- [Exercise objective] Set down the lines word for word, starting with the line that contains "Tick Autogenerated checkbox under date column" and going on through the line that contains "This screenshot has width=625, height=404.".

- [Records for processing]
◇ ◇ ◇

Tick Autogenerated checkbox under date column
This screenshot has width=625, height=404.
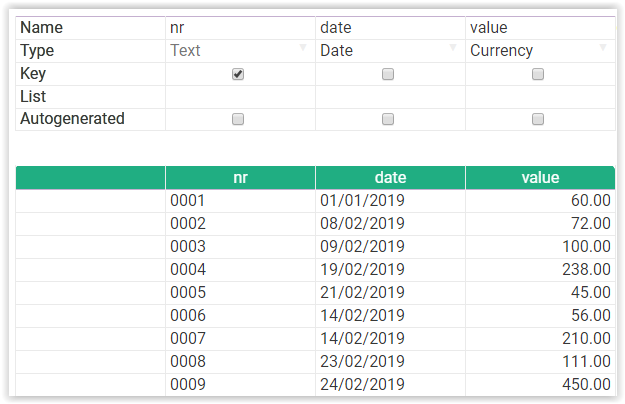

◇ ◇ ◇

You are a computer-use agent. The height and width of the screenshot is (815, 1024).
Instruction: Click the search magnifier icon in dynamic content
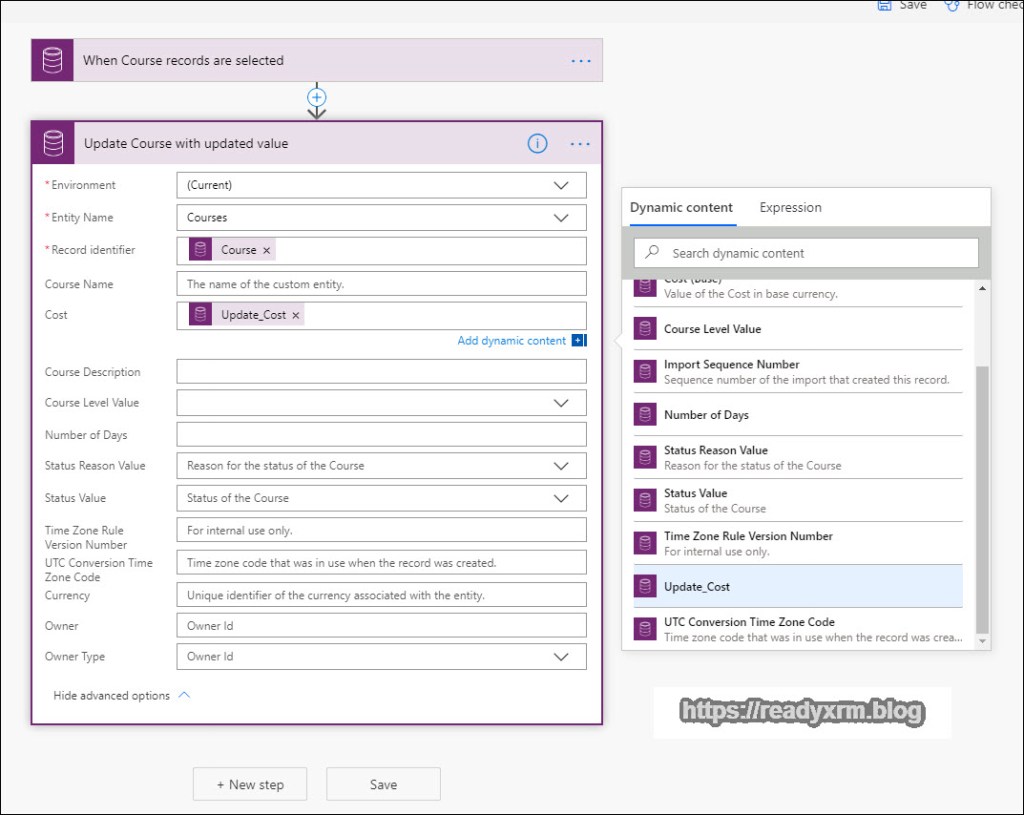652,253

◇ ◇ ◇

- [Solution to the problem]
Tick Autogenerated checkbox under date column
This screenshot has width=625, height=404.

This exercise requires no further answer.